Один, или устав от долгой резни, или по глупости, ткнул нож чуть дальше, чтобы скорее отправить Обросимова на тот свет. Грозный заметил это. Палача взяли в другое место казней и там отсекли ему руку.
А так как залечить особо не старались, добрый палач умер на следующий день.
При Грозном было не до порядочности, голову бы донести до старости, до сорока годов.
Афанасий Нагой был достаточно щедр и широк. Иногда он спасал, выкупал человека. У него даже было правило – за одну погубленную душу одну живую спасти.
Однажды он спас польского дворянина Казимира Меховецкого, незадорого выкупив его у калги.
Шляхтич не знал принципов Нагого и поклялся всю жизнь помнить о спасении и быть братом Афанасия.
Именно у этого дворянина на поселении жил полусумасшедший, бесноватый мальчик Андрей – незаконный сын Афанасия Нагого, считавший себя царевичем Дмитрием.
Мальчик был достаточно мерзкий, капризный, страдающий эпилепсией, но толковый и с хорошей памятью.
Жил и рос. Он постепенно забывал о своем царском звании. Точнее, все меньше говорил о нем.
Его отдали в город Гошу учиться польской, латинской и лютерской грамоте. После ее окончания он мог бы работать управляющим крупным имением или домашним учителем у крупного землевладельца.
За все его плохие качества в доме да и в школе звали его Андрей Порченый или кухонный царевич.
К тому времени ему стало ясно, что для того, чтобы сохранить голову, ему нигде и никогда и никому нельзя говорить, что он есть убиенный углицкий младенец. Его тогда сразу убьют по-настоящему.

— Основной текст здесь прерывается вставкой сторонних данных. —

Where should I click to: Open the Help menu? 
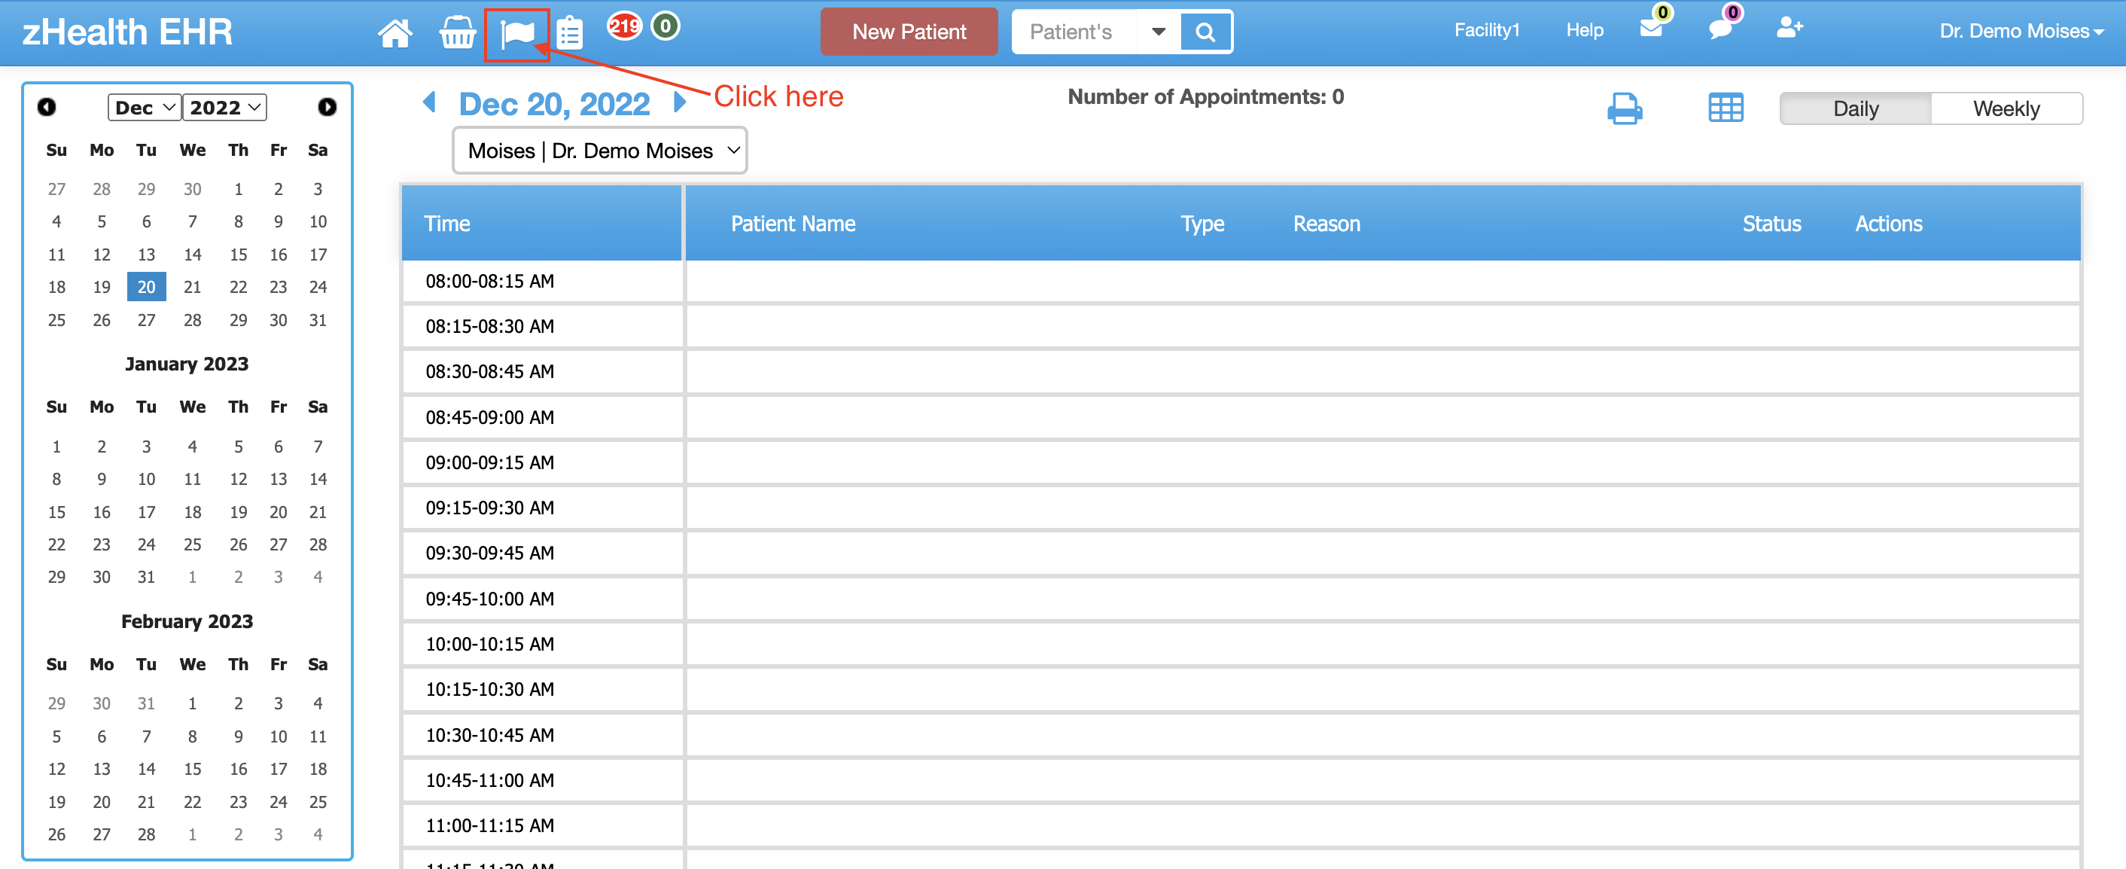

Он был жесток и одинок. И ничто на свете его так не интересовало, как вести из Русии. Все-таки чуяло его сердце, что не закончит он жизнь простым сельским наставником, а кончит ее или на троне московском, или на плахе окровавленной возле этого трона.
Смелостью он не отличался, в офицеры идти не хотел, но при каждой возможности изучал оружие и читал военные книги.
* * *
Григорий Богданович Отрепьев был переполнен жизненной энергией. Жизненных сил ему было отпущено на четверых, а разума только на одного. И эта безумная жизненная энергия с детства толкала его на разные приключения.
Однажды его поймали на конокрадстве с двумя захожими мужиками. Ладно, поймали и отпустили бы, слегка поуродовав, так нет, Григорий стал отбиваться от дворни и прибил одного из конюхов.
После этого ему была одна дорога: на каторжный двор и работа до смерти на строительстве застав в Сибири или дорог под малым городом Пелымом.
Но по совету Бориса Ивановича Черкасского, у которого он прежде служил, Отрепьев подался в монастырь. И реально старался переменить жизнь, даже до дьякона дослужился. Только не с его бешеной энергией в монахах ходить. Можно было пойти в бандиты или в казаки, но и бандиты, и казаки не любили расстриг. А у тех, кого на Руси не любили, век был короткий. И защиты искать было не у кого.
Вот и вынесла его судьба счастья попытать на московском престоле. Другого пути он не видел.
Сядешь на престол – все грехи спишутся!
Подобрав команду в лице двух других монахов, инока Михаила Повадина и попа Варлаама Яцкого – необычной силы тридцатилетнего мужика, решил Григорий двинуться в предбанник Польши – в Чернигов-град, а то и вовсе в град Киев.
Разговор случился в Москве.
Хоть и шел уже розыск Отрепьева по монастырям, хоть и запрашивали о нем его знакомых где только можно, а все одно в Москве скрываться было легче, чем в любом другом городе или ските.
– Ох, – говорил Варлаам, – тяжело тебе будет, брат, в Чернигове.